“Dubai is the Wild West,” says Tony Habre, smiling. “In Dubai you either make it or you fail; there is no gray zone. You have to be perfect at everything.” The CEO of Addmind hospitality group is currently making it, operating some of the city’s most well-known restaurants and entertainment venues. But he has teetered on the edge of failure before, and he doesn’t want to go back there.

In May 2020, during COVID-19 lockdowns, the business outlook was bleak and, according to a survey by the Dubai Chamber of Commerce, half of restaurants and hotels expected to go out of business within months. Dine-in revenues fell by 52% in March 2020, according to a survey by JLL, an industry consultancy. Habre had just opened three new venues: Paradise beach club and restaurants Iris and La -Mezcaleria. Paradise closed permanently, but the two restaurants reopened after the lockdown and have survived. Keeping venues afloat took tremendous creativity. “The first moments of COVID were crazy and terrifying,” Habre says. But they adapted, and to keep business going, Habre and his team started doing deliveries from their restaurants and pop-ups serving food and drinks, and kept an active social media presence to stay connected to customers. “I think survival is the essence of creativity, and we were beyond creative during COVID,” he says.

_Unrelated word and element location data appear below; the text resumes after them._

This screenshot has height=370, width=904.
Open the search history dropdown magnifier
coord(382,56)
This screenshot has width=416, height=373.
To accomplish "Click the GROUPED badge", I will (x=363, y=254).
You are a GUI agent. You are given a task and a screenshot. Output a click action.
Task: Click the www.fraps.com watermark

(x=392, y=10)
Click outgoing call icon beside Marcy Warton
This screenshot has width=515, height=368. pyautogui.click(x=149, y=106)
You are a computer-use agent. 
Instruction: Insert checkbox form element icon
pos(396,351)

That creativity got Addmind—and Dubai—back into expansion mode. Habre plans to open three more eateries in Dubai this year: Babylon and Raspoutine in Dubai International Financial Center (DIFC), as well as Leña on the Palm. All three are apt to be as influential on the local nightlife landscape as his past ventures have been.

Habre opened his first nightclub, Pulse, in 2001 in his native city of Beirut, and two years later he set up Addmind to create brands around the venues he was planning to open. Although quality is essential to the success of any metropolitan venue, Habre says social media and marketing have been just as vital, if not more so. It has been a way for Add-mind to connect with customers, many of whom are “communities of hyper-connected world travelers.” Each venue has its own unique identity on social media to “keep the conversation going” after a guest visits.

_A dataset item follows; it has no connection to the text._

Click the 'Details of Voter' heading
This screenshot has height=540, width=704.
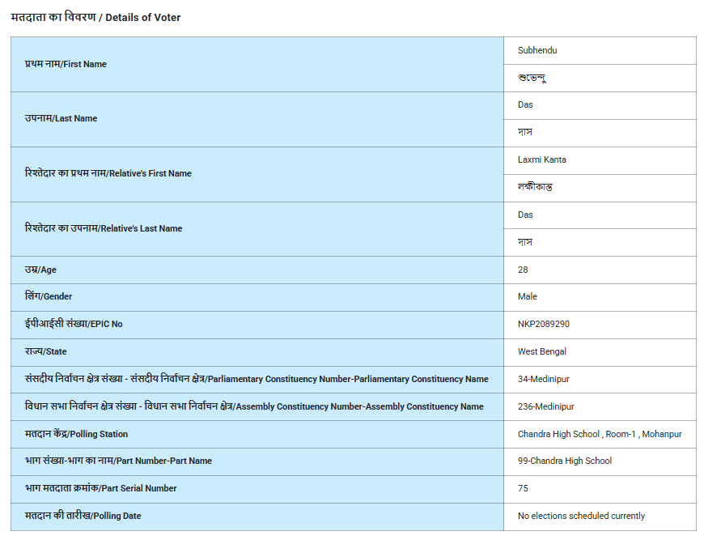point(95,17)
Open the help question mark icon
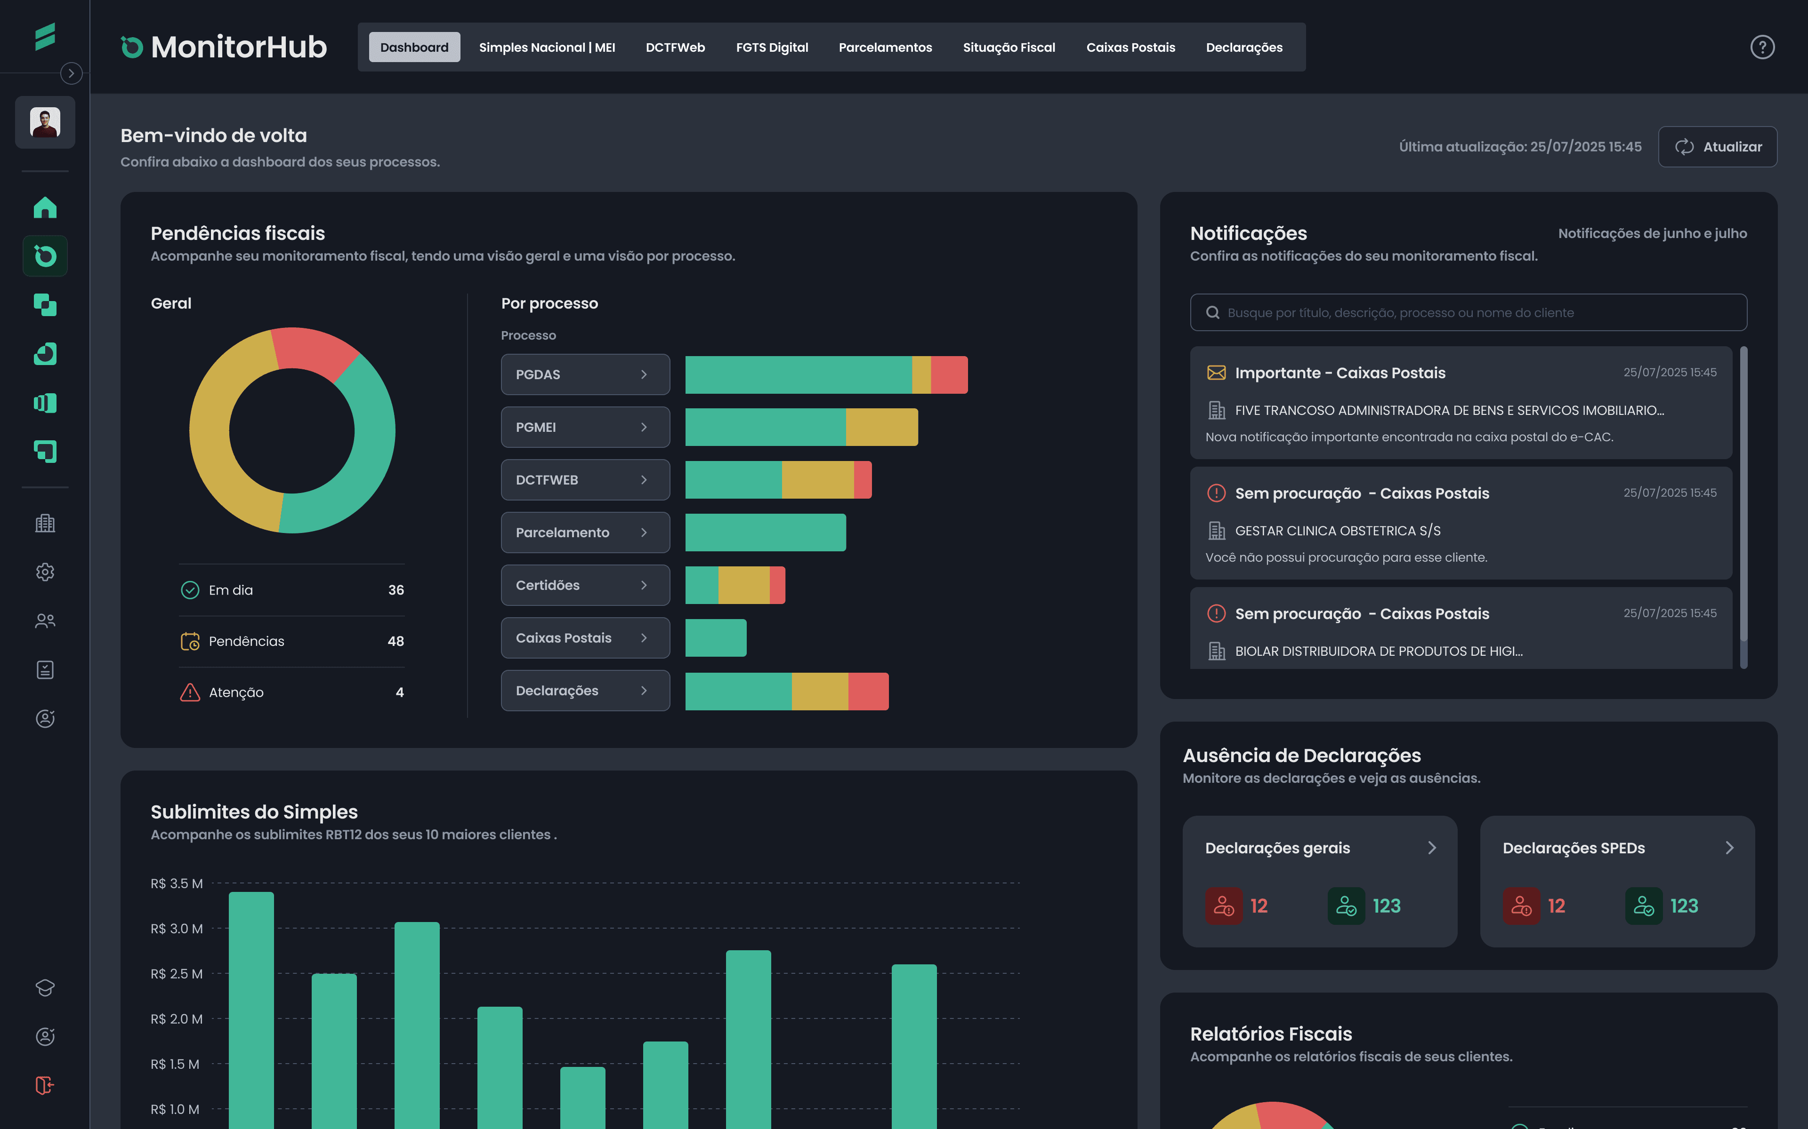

Addmind brought what Habre describes as “a flavor” to the entertainment scene in Beirut and in 2013, he opened his first venue in Dubai. “This is where I always wanted to be because it’s the strongest international city in the region for hospitality,” he says. Now Add-mind operates more than 20 restaurants, bars, and clubs in Dubai, London, Qatar, Bahrain, Abu Dhabi, and Beirut. They have a reputation for combining quality food with creativity and theatrics—dramatic interiors with glass decanters dangling from the ceiling, open kitchens with up to 30 chefs, waterfalls, and roof–terrace venues overlooking the Dubai skyline.

“They attract the right crowd from the beginning, and the entertainment offering is always on point,” says Yousra Zaki, editor of Caterer Middle East magazine.

Although restaurants open at an astonishing pace in Dubai, they turn over just as quickly, with high rents meaning a business needs to be a fast success. Habre never lets his guard down. “You have to be quick, you have to follow the trends, you have to know what’s the next thing,” he says.

The next thing for Addmind is to continue expansion internationally in London but still with a focus on Dubai. “This city makes you hungry for more,” he says. “It never stops.”